PROBLEM TO WORK ON
For this exercise, return exactly the lines of the material below that begin at the one with "Screen dimensions: 878x662" and stop after the one with "The height and width of the screenshot is (896, 1080).".

>>>>>

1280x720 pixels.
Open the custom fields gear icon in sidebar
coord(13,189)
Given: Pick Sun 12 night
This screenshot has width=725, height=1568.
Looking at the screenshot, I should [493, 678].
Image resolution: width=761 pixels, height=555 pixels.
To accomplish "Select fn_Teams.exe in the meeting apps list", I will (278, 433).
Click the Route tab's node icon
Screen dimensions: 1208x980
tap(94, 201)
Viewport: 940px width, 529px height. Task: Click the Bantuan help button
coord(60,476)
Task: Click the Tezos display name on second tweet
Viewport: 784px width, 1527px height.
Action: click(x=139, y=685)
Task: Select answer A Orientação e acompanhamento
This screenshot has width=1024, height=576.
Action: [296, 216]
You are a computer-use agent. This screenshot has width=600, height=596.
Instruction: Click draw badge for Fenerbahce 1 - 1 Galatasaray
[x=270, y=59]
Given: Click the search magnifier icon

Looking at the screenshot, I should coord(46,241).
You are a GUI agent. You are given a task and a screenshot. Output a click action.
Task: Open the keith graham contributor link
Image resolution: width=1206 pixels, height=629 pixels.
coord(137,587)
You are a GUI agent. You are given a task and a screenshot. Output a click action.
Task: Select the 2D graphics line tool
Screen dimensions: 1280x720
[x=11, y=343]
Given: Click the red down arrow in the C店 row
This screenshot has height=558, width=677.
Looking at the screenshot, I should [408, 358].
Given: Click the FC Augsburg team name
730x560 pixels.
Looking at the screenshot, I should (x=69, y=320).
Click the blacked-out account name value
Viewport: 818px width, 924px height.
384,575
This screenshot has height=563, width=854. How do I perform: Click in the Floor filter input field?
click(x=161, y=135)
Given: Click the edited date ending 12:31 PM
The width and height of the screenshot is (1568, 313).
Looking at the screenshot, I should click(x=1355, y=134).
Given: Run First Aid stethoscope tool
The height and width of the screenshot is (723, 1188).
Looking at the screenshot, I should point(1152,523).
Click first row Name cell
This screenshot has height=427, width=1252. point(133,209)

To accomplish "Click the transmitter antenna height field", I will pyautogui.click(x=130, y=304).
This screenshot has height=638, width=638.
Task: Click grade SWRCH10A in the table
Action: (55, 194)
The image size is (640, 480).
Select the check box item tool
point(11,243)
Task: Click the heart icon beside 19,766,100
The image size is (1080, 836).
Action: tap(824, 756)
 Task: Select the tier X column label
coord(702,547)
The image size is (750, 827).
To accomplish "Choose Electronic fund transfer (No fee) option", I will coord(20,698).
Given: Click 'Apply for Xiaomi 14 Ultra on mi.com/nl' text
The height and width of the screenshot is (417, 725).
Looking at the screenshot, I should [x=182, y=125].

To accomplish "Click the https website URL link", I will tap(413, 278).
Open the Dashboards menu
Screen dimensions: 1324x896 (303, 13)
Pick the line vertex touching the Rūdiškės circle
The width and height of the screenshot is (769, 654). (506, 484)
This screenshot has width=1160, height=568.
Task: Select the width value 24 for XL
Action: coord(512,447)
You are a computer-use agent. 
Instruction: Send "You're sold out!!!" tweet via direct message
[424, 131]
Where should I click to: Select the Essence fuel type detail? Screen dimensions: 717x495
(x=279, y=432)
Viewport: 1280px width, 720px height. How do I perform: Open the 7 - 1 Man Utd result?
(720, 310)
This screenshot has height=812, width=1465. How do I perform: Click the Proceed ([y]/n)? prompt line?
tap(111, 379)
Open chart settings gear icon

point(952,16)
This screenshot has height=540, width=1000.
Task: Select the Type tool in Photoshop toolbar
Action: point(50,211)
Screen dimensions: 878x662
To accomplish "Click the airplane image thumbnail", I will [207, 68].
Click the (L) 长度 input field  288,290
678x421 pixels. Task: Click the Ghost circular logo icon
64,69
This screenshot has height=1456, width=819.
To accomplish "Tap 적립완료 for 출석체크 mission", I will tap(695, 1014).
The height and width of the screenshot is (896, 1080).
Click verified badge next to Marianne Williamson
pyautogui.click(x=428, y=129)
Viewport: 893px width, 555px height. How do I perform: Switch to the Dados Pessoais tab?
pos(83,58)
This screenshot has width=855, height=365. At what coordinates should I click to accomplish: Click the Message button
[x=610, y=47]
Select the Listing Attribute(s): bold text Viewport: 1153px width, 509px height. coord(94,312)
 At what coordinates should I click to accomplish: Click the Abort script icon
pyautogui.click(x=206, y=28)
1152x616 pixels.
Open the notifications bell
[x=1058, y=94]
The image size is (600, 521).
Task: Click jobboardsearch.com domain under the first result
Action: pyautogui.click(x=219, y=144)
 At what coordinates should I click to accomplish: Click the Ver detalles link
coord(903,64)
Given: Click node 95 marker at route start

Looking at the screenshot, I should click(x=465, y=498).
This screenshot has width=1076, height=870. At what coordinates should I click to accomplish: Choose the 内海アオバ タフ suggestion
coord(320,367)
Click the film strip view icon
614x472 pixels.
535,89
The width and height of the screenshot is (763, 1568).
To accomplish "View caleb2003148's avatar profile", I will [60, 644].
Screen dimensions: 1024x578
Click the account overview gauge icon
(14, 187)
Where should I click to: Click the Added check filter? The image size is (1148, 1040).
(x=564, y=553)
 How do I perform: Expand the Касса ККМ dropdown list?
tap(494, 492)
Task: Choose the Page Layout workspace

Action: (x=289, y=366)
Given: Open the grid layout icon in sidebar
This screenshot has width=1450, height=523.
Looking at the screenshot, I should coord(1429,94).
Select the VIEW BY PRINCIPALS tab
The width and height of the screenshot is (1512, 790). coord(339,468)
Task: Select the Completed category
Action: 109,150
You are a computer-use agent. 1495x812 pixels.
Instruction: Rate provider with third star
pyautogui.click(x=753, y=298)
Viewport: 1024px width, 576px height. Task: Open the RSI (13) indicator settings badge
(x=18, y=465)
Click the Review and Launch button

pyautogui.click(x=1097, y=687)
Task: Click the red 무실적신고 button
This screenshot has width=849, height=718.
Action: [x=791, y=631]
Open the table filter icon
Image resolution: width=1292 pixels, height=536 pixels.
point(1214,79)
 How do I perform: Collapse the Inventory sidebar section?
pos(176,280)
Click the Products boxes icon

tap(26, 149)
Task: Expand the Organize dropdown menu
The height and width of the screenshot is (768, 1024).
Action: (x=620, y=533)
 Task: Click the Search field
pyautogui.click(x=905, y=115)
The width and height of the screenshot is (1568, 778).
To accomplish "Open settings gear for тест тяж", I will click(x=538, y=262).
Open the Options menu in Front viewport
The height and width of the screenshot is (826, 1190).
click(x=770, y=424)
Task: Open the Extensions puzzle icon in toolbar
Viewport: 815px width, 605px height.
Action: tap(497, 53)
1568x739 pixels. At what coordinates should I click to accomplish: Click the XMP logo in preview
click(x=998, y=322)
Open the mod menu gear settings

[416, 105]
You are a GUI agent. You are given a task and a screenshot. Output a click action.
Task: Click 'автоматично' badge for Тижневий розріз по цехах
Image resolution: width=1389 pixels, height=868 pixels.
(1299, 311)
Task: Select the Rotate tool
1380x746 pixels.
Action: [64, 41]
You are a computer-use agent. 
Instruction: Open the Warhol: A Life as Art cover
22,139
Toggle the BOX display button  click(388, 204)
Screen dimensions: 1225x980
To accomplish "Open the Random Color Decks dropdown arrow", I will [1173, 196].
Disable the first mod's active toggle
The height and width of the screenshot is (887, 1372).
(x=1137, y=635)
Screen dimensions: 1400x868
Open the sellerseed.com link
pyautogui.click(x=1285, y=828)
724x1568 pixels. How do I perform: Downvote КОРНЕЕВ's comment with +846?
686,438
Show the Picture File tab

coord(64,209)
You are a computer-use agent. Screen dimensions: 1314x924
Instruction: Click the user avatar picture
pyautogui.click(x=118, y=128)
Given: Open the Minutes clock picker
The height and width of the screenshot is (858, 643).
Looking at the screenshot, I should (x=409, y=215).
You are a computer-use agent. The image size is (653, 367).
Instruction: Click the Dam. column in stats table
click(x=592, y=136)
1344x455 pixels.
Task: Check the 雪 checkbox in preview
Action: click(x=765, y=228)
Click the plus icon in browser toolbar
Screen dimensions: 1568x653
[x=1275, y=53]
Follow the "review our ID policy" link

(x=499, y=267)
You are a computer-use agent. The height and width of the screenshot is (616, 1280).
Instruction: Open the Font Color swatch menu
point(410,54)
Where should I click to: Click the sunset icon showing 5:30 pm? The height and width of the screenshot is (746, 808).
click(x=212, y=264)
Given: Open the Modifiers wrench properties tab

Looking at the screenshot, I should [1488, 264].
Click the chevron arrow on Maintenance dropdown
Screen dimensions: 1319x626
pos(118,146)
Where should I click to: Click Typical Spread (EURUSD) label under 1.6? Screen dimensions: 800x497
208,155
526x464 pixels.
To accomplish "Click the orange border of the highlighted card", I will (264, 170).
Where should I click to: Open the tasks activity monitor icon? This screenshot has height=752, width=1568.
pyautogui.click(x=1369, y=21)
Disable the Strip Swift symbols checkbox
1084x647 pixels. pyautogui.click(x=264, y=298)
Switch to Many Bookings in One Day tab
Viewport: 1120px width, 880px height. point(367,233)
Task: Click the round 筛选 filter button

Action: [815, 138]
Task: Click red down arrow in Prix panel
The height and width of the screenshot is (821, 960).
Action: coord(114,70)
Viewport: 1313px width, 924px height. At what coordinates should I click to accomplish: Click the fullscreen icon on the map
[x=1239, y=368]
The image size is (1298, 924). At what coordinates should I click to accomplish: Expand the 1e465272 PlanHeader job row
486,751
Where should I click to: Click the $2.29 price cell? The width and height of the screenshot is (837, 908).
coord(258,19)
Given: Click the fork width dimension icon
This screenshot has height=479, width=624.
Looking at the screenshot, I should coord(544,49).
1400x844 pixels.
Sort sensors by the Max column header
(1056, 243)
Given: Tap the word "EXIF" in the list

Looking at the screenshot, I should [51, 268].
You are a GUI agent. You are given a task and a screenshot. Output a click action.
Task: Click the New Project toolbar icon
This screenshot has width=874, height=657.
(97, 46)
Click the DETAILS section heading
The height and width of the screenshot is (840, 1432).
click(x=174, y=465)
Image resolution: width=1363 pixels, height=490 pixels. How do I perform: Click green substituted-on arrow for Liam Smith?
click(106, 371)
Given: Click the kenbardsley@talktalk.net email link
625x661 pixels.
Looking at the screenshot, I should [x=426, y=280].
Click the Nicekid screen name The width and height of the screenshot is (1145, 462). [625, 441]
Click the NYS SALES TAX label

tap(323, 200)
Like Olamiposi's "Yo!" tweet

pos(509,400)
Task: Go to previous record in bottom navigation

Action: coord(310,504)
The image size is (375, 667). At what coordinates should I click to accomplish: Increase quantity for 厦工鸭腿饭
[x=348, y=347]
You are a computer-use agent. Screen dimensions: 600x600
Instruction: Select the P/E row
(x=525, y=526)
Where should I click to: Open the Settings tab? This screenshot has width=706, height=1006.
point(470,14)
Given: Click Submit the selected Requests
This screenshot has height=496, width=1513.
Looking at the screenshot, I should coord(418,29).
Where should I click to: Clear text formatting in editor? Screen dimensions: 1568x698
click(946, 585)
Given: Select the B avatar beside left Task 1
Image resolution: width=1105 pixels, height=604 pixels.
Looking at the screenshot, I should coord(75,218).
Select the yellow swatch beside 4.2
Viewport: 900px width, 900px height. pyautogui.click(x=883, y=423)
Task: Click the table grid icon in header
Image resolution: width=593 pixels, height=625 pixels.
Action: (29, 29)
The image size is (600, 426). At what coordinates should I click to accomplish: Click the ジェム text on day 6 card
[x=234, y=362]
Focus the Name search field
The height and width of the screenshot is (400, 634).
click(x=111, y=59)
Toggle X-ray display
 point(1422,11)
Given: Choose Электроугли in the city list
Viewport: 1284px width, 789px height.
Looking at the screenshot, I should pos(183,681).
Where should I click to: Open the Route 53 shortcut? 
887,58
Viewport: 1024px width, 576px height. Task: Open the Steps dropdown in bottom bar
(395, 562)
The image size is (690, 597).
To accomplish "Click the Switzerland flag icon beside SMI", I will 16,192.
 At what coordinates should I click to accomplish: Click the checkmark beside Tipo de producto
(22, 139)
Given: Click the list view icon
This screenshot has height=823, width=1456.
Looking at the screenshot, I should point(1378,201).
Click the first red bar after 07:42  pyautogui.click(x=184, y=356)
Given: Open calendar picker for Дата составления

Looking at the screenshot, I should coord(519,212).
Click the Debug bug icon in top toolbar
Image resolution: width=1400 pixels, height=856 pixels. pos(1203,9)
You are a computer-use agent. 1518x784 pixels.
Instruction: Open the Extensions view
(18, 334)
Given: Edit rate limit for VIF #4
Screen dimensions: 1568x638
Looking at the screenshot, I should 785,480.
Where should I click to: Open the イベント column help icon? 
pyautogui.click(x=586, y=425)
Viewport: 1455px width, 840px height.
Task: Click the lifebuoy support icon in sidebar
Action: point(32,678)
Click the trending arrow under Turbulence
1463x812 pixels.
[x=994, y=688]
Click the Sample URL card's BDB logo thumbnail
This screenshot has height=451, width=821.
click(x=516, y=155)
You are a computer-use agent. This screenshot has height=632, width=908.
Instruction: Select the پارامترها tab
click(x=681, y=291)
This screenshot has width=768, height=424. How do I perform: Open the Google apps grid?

<<<<<

ANSWER TO THE PROBLEM
Screen dimensions: 878x662
To accomplish "Click the airplane image thumbnail", I will [207, 68].
Click the (L) 长度 input field  288,290
678x421 pixels. Task: Click the Ghost circular logo icon
64,69
This screenshot has height=1456, width=819.
To accomplish "Tap 적립완료 for 출석체크 mission", I will tap(695, 1014).
The height and width of the screenshot is (896, 1080).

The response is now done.